**Exercise:**
Entries follow. Give back exactly the lines starting at the one containing "The height and" and ending at the one containing "Click the VERSACE brand heading", and no other lines.

**Given entries:**
== Segment start ==

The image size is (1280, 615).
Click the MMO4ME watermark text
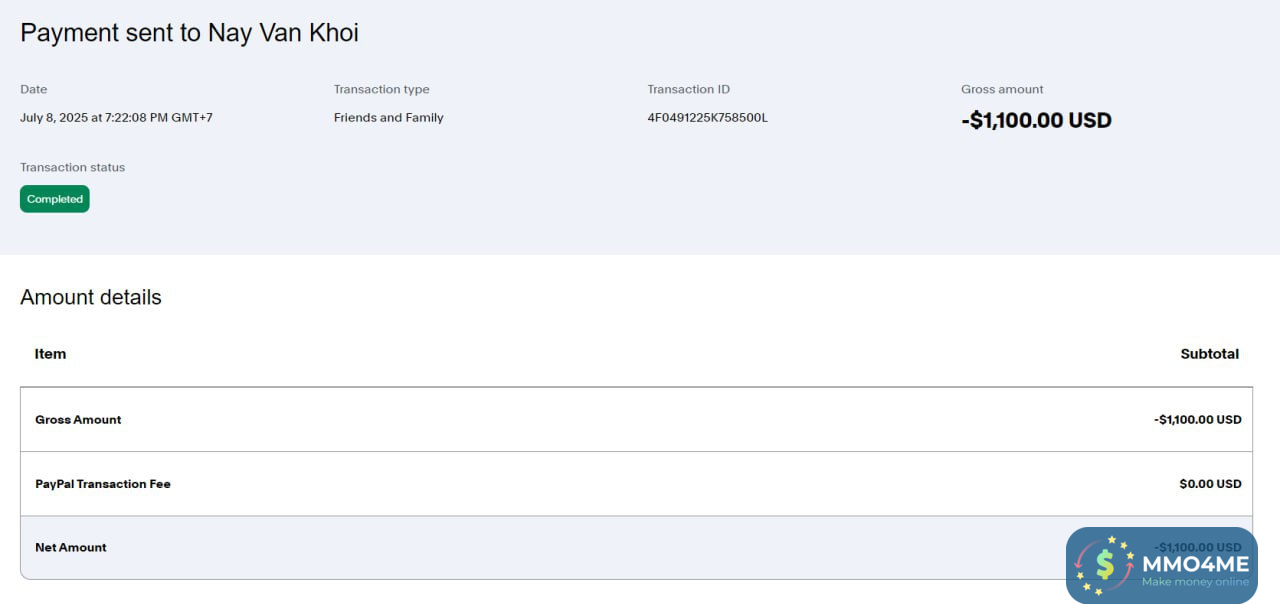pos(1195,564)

== Segment end ==
== Segment start ==

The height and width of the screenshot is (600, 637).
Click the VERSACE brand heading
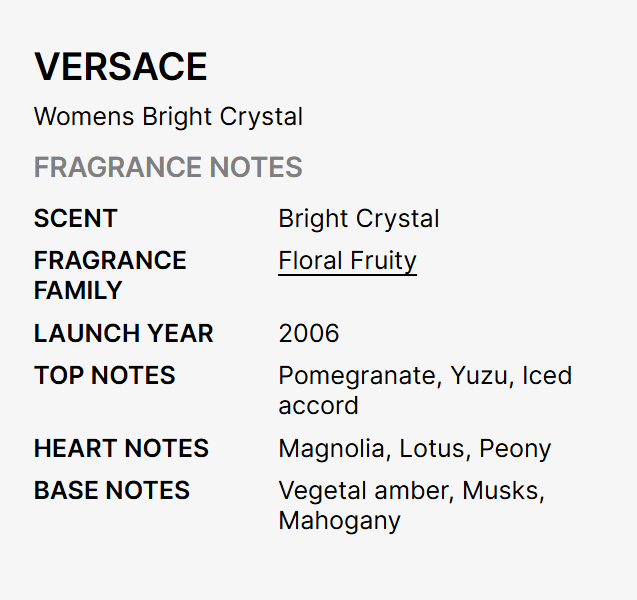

== Segment end ==

**Solution below:**
The height and width of the screenshot is (600, 637).
Click the VERSACE brand heading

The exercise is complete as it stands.